* [DOCUMENT SEGMENT]:
Debunking myths: Trend Micro Malaysia

AvantiKumar

Goh Chee Hoh, Managing Director for Malaysia, Singapore and Indonesia, Trend Micro 

Photo - Goh Chee Hoh, Managing Director for Trend Micro Malaysia, Singapore and Indonesia.

 

Cybercriminals are adopting a more strategic approach and driving up the number and severity of breaches worldwide, according to security solutions company Trend Micro Malaysia.

Goh Chee Hoh, managing director for Trend Micro Malaysia, Singapore and Indonesia, said the past 10 years have given us some of the United States' history's most high-profile data breaches.

"Cybercriminals are becoming more inventive in their attack methods of online extortion escalating beyond simple ransomware to hacktivists using data breaches to systematically destroy their targets, to ad-blocking software shaking up the advertising business and killing malvertising, often infiltrating and abusing existing technologies that are often overlooked," said Goh.

He said there was the AOL incident in 2005, where an insider leaked sensitive data. The Sony (2011) and Target (2014) incidents exposed millions of customer records. And this year alone, saw healthcare companies (Anthem), government agencies (OPM), and even online dating services (Ashley Madison) get hit with breaches of their own.

The magnitude of stolen information has been staggering, and the variety of which even more so, said Goh.

* [EXERCISE REQUIREMENTS]:
1. In the article on data breaches, which online dating service does Goh list among this year's breach victims?
2. Carry on the article on data breaches, picking up after its final sentence.
The records come from a separate source and have no connection to the article on data breaches.

* [INFORMATION GIVEN]:
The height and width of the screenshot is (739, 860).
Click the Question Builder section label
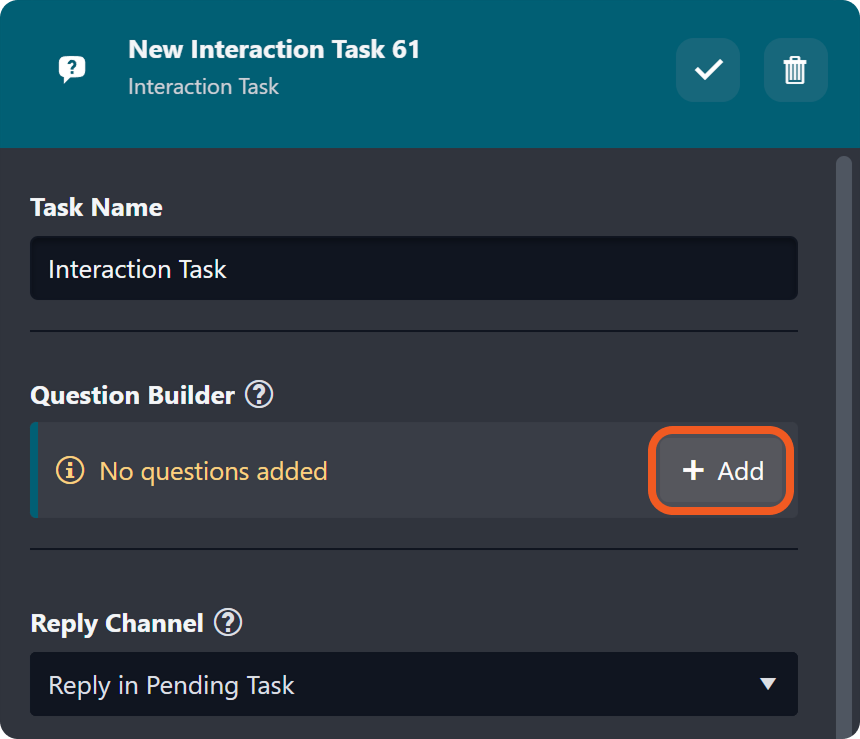(132, 395)
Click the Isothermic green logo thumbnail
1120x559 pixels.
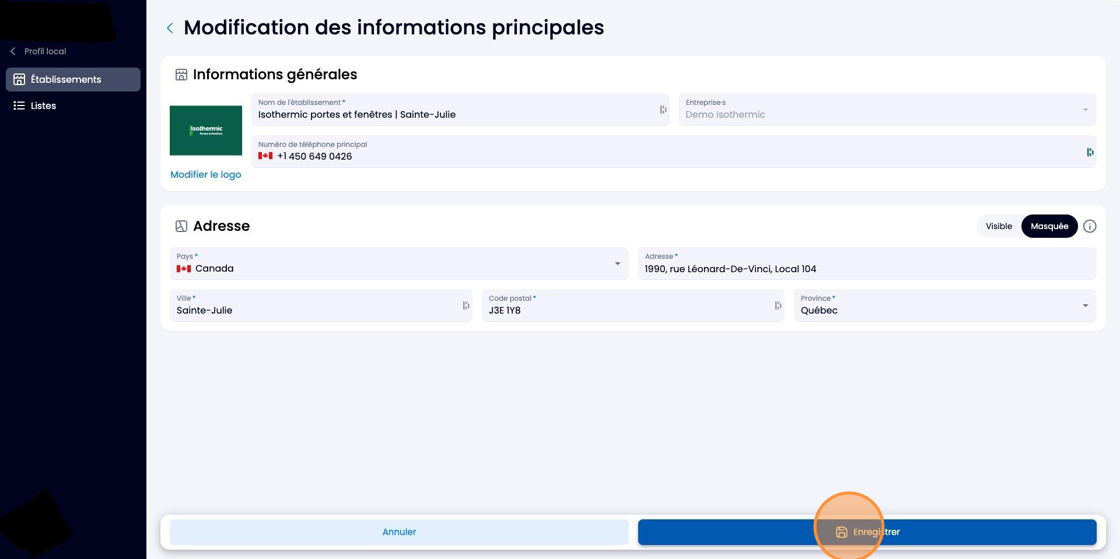pyautogui.click(x=206, y=131)
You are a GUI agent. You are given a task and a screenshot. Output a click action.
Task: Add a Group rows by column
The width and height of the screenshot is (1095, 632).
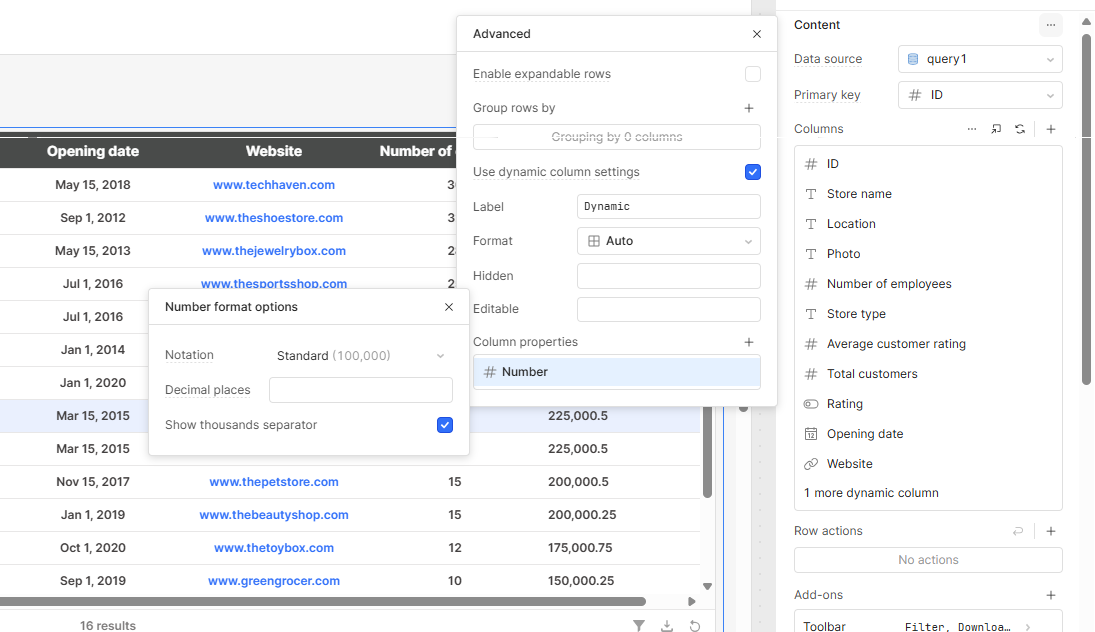(749, 108)
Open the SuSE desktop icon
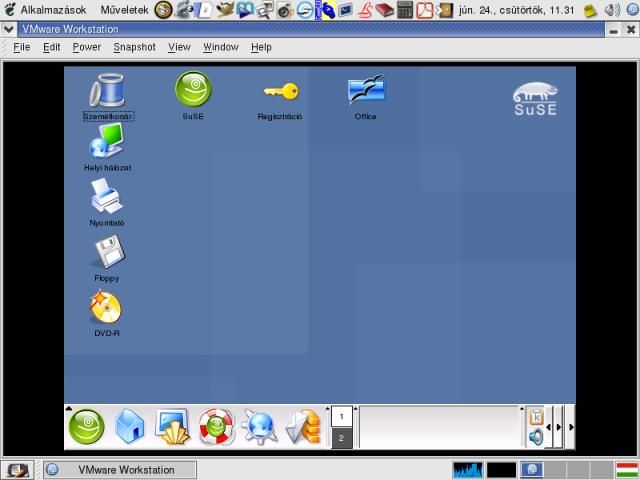This screenshot has width=640, height=480. pos(193,90)
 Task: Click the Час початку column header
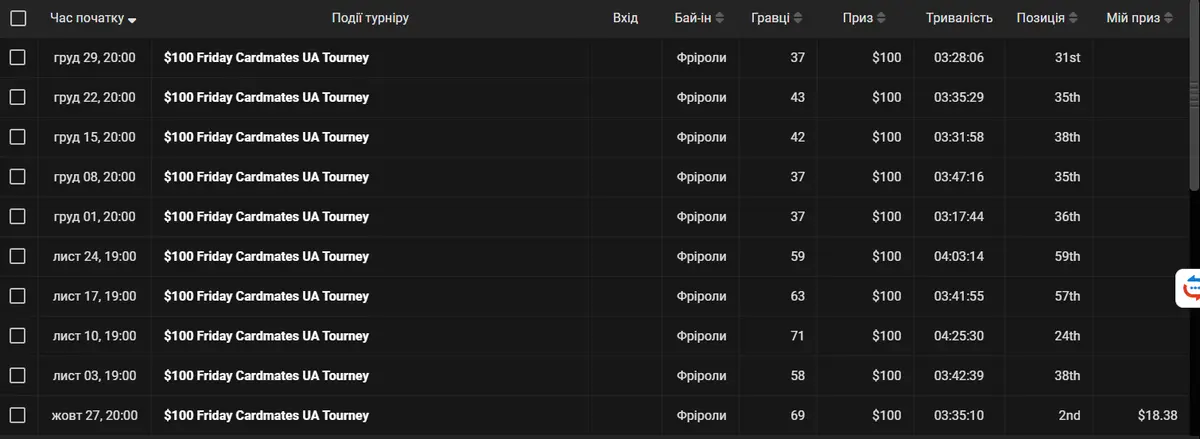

* [LIST OF ANSWERS]:
1. Ashley Madison

2.
"Hackers are taking more strategic approaches, refining their approach and targeting more selective victims to improve their infection rates. It isn't just confined to the United States, Malaysia's threat landscape presents a growing statistic of businesses that has been affected by data breaches as well," he said.

Follow the data

Goh said that much of the attention surrounding these breaches has been focused on who's affected and how they can recover.

However, there was more to learn from studying what was stolen, he said. By following the data, investigators can better understand what attackers are looking for, how they use the data, how much it costs, and where it eventually ends up.

Numaan Huq of the Trend Micro Forward-Looking Threat Research team analysed a decade's worth of data breach information to gain insight into the odds at play when a company suffers a breach.

Huq's probability studies will allow companies to assess their current risk levels in order to come up with better strategies to defend their networks. They also help us prove if what we know about data breaches have merit or are just mere myths.

Myth #1: Hacking and malware are the leading causes of data breaches.
Although the news has been rife with stories of how certain malware or hacking groups were responsible for breaches, the truth is, most of them were actually caused by device loss. Overall, it accounts for 41 percent of all breaches compared to the 25 percent caused by hacking and malware.

 Myth #2: Attackers go for personally identifiable information (PII) to reap the most data.
This is both true and false. Although PII is the most popular stolen record type, it doesn't guarantee an attacker more access to his target information. It really depends on the situation and the attacker's goal. If the aim is to get educational or health records, having a person's PII will give the attacker a higher chance of accessing those bits of information. If attackers really want to gain access to the proverbial keys to the kingdom, they would go for credentials, more specifically, the credentials of a network administrator.